Ох, давно, давно уже жители Сухой Долины подозревали Петрусю, внучку слепой Аксены, в ведовстве и в том, что имела она такую силу, какой не могло у нее быть, если б не зналась она с нечистым. Правда, подозрения были смутные и вслух не высказывались, но лишь потому, что среди бесчисленных повседневных трудов и забот никто ими особенно не интересовался, да и не было ни у кого явных доказательств зла, причиненного кому-либо Петрусей. Тем не менее подозрения эти, хотя и глухие и еще смутные, существовали. Да и можно ли этому удивляться, если многие обстоятельства жизни Петруси, как и многие ее поступки и черты характера, были необычными, то есть не совсем такими, как у остальных жительниц Сухой Долины. Например, остальные родились здесь же, в деревне, на глазах у всех, и все помнили их крестины и знали их сызмальства; затем, выйдя замуж, они не жили на отшибе, среди поля, а селились рядком, хата к хате, так что из одной отлично слышно было и видно все, что происходило и случалось в другой, и, хоть жизнь у них протекала по-разному: в ладу и согласии или в сварах, в бедности или в достатке, в работе или в праздности — это уж кому как бог даст и какой у кого нрав, но так, как Петруся, жена Михала, ни одна не выходила замуж и не жила. И ни одна не знала столько всяких премудростей, как она. А она откуда могла их знать? Разве что от слепой своей бабки Аксены, которая много лет тому назад прибрела сюда с маленькой внучкой; тогда она еще не была слепой, но, как милости, просила у людей работы и нанималась в услужение то к каким-нибудь богатым хозяевам в Сухой Долине, то в одну из усадеб по соседству. Так она и жила, растила свою Петрусю и как будто только и ждала, когда та вырастет, чтобы ослепнуть, а случилось это — старуха не охала, не стонала, ощупью залезла на печь, взяла в руки веретено с куделью и сказала внучке:

— Ну, теперь ты большая и, слава богу, силы у тебя хватает. Можешь работать и меня кормить до конца моих дней, как я кормила тебя с малолетства, когда отец твой и мать померли в один год. А на одежку я и сама себе заработаю. Прясть-то я смогу и на память.

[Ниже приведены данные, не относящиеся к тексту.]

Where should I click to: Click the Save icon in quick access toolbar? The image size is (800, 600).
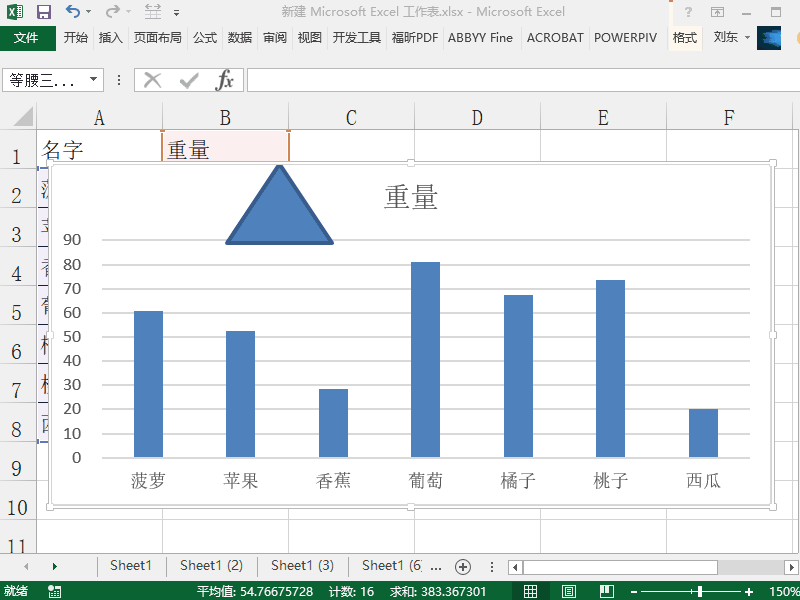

Уже тогда бабка была очень старая и сухонькая, лицо ее казалось выточенным из пожелтевшей кости, а глаза застилала белая пелена. У нее были длинный и острый нос, изборожденный тысячью мелких морщинок лоб и бесцветные, до того высохшие губы, что они едва выделялись на лице. Одежду она носила скудную, и можно было поверить, что на нее-то она заработает, хотя и по памяти прядет. Домотканная синяя юбка, передник, сурового полотна рубашка и черный бумажный чепец, так туго и гладко обтягивавший голову, что из-под него виднелась лишь узкая прядка белых, как молоко, волос. Словно в подтверждение своих слов, сидевшая на печи старуха протянула одну руку к кудели, а другую — с веретеном — держа перед собой, принялась прясть. Она совсем ничего не видела, не могла даже отличить день от ночи, однако из-под пальцев ее вилась длинная нитка, такая ровная и тонкая, какую нелегко спрясть и с самыми зоркими глазами. Время от времени она слюнявила пальцы и снова тянула длинную, ровную, тонкую нить; в ее желтой, словно выточенной из кости, руке веретено крутилось и жужжало; едва заметная улыбка обрисовывала высохшие губы, а застланные пеленой глаза, казалось, смотрели в лицо внучки и говорили: «Ну что? Видишь? Я хоть и слепая, а еще не вовсе никудышная. Ты только меня корми, а на одежку я сама себе заработаю».